My final questions to myself: Will I stop drinking? Will the results of the test being negative or clear change what I choose to do? I have always been the one who lives life on the edge, I believe that you should live as though every day may be your last, every conversation might be the last one you have, and every sunrise is a chance to go for it all, every sunset is a gift that I might not gain it to tomorrow. I don’t stay out of the sun because it may cause cancer, I don’t smoke, just because I never did, but not because I’m afraid of cancer, I use my cell phone and my microwave although some people think that the radiation could cause cancer. To be honest the way the test comes back will make a big inequity. I don’t think I will completely stop drinking if the test is negative, but I might choose to order red wine instead of a Cosmo on a regular basis. At least I will be helping maintain my heart strong, right? If the test comes benefit and they teach me that I do have cancer I believe it will be a very early stage. Stage I for me will mean fighting with everything I have for every day I have. Then I will probably stop drinking to a great degree and maybe completely for some time, maybe completely for a life time. But I might smooth be sitting out in the sun getting a tan with a glass of lemonade.
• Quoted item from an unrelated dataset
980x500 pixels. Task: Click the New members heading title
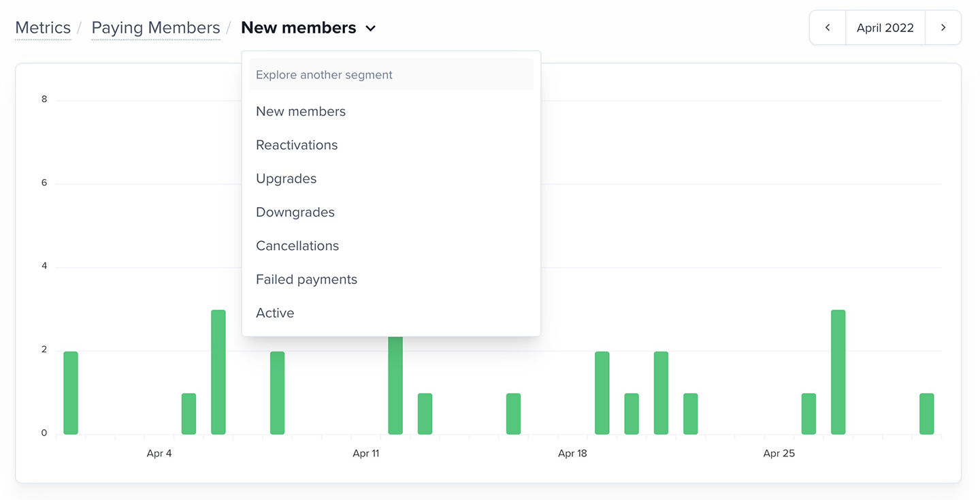pyautogui.click(x=298, y=28)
I guess the bottom line is there is a risk in everything we do; we impartial have to decide which risks we are willing to take.
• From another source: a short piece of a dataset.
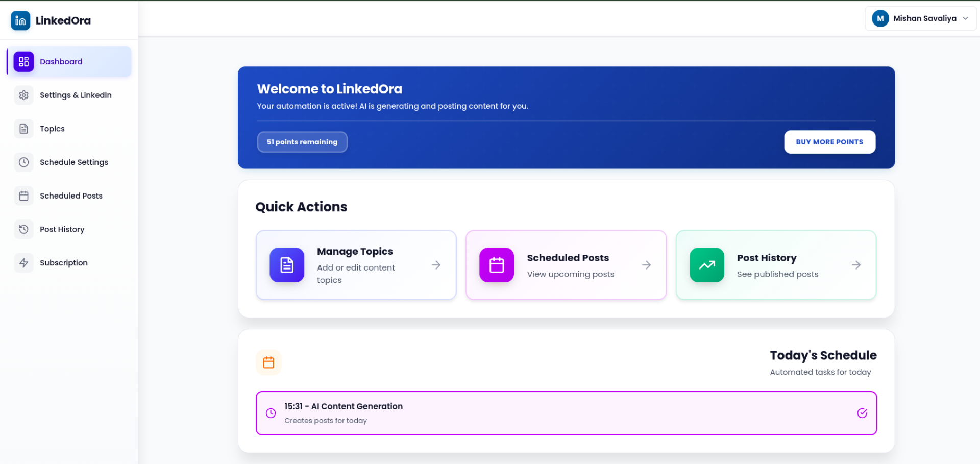Click the arrow on Manage Topics card
The image size is (980, 464).
pos(436,265)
Part III of Three Articles on cancer screening and results.
Liquor Part III The Test Results
Your mind starts to wonder. Could I really have cancer? Am I afraid over nothing? Will I keep this to myself or will I content everyone? How will people react? I even started thinking about some of the things I had been putting off that I really want to do. I wanted to ride a Harley, take a cruise, and spend more time with dad. Then I started to think about what I owned and who to leave it to. It is a really weird feeling thinking of your life ending. I do not have children to carry on my name and identity and tell stories of what my life meant. Everything you have collected; your prize possessions probably won’t mean anything to anyone else. I mean who wants the cutting board you made in 8th grade? What happens to your year books? Then you stop and say stop being silly, you are fine.
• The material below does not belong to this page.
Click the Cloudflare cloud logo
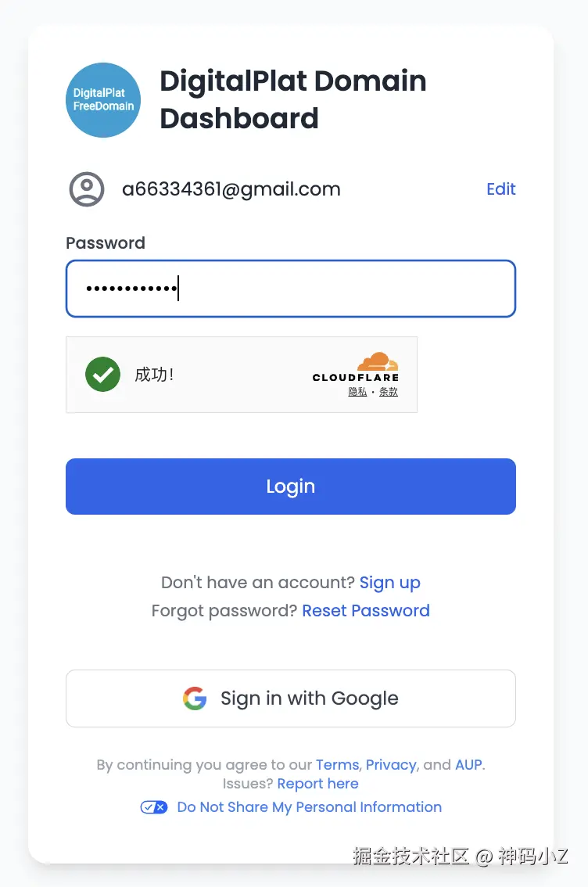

I called the doctors on Monday after 1 pm because I had not heard from them. The nurse told me that the stomach results were back and they were all negative. That was good news to begin the week. They did not have the results from the colon yet and they would call me as soon as they were available.
Soon it was Friday and they still had not called. I started to not think about it as much, as a matter of fact, I wasn’t as worried. I went with the theory that no news is genuine news. The weekend passed and life was getting back to normal.
Come Monday morning I called the doctor and the nurse was not available and said she would call me assist. I went on with me day, wishing they would just tell me know, so I could finish wondering and move on.
I thought about it a lot and I decided I would not tell people, I would not want anyone to know until it was to the point where I had no choice. After all, even if it was cancer it was in the very earlier stages and I am pretty healthy. So the fight would be my own, the fight would be quiet and hidden.
So the results now don’t matter, because I’m not going to tell you anyway. Well to be gorgeous, those that know I went for the test will may ask. I will tell them everything came back ok. I’m fine, now let’s go dancing! Don’t ever end dancing and don’t ever give up hope.